| What you have to do |
Set down exactly, with nothing added, the lines from the one containing "Given: Choose the Shareable sharing option" through the end of the entries.

| Source information |
──────────

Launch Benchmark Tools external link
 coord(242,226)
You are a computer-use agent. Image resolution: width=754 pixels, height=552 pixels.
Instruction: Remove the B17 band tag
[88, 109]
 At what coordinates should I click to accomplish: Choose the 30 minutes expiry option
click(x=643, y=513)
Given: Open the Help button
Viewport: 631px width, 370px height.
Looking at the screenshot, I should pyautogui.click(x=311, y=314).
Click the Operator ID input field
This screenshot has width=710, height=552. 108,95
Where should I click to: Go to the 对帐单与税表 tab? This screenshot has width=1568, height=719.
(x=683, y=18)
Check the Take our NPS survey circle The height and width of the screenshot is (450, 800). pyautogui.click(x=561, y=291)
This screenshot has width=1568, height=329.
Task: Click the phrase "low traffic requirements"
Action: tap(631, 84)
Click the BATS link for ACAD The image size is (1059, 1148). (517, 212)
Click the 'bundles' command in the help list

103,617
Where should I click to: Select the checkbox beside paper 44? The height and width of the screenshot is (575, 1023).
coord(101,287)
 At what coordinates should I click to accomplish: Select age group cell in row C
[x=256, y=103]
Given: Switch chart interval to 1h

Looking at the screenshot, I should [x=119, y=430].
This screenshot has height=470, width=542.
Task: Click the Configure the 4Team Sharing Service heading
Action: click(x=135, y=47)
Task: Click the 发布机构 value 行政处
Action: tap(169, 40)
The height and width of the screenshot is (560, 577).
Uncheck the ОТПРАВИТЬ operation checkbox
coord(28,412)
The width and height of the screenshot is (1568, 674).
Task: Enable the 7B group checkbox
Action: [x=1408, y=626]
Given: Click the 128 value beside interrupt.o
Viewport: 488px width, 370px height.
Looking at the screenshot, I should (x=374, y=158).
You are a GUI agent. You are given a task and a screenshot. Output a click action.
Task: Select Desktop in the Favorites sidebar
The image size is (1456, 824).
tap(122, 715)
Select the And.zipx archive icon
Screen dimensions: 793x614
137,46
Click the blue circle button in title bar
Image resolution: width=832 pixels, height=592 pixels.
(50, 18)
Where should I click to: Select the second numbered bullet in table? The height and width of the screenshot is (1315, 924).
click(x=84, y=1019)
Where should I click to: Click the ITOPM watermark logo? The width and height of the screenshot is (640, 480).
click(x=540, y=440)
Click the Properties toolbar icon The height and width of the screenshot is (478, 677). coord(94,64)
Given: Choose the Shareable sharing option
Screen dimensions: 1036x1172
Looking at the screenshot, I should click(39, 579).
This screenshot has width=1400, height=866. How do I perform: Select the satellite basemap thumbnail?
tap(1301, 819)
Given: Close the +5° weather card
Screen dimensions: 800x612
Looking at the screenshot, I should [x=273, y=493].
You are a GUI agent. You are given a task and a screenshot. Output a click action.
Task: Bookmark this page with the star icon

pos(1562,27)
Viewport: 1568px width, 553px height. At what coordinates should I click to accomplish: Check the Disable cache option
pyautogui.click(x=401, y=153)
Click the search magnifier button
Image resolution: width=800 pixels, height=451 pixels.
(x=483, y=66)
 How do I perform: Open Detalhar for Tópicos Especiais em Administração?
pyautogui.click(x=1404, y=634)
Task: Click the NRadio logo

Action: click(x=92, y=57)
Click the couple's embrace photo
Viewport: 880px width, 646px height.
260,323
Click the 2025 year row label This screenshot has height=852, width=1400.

──────────

| Solved exercise |
Given: Choose the Shareable sharing option
Screen dimensions: 1036x1172
Looking at the screenshot, I should click(39, 579).
This screenshot has width=1400, height=866. How do I perform: Select the satellite basemap thumbnail?
tap(1301, 819)
Given: Close the +5° weather card
Screen dimensions: 800x612
Looking at the screenshot, I should [x=273, y=493].
You are a GUI agent. You are given a task and a screenshot. Output a click action.
Task: Bookmark this page with the star icon

pos(1562,27)
Viewport: 1568px width, 553px height. At what coordinates should I click to accomplish: Check the Disable cache option
pyautogui.click(x=401, y=153)
Click the search magnifier button
Image resolution: width=800 pixels, height=451 pixels.
(x=483, y=66)
 How do I perform: Open Detalhar for Tópicos Especiais em Administração?
pyautogui.click(x=1404, y=634)
Task: Click the NRadio logo

Action: click(x=92, y=57)
Click the couple's embrace photo
Viewport: 880px width, 646px height.
260,323
Click the 2025 year row label This screenshot has height=852, width=1400.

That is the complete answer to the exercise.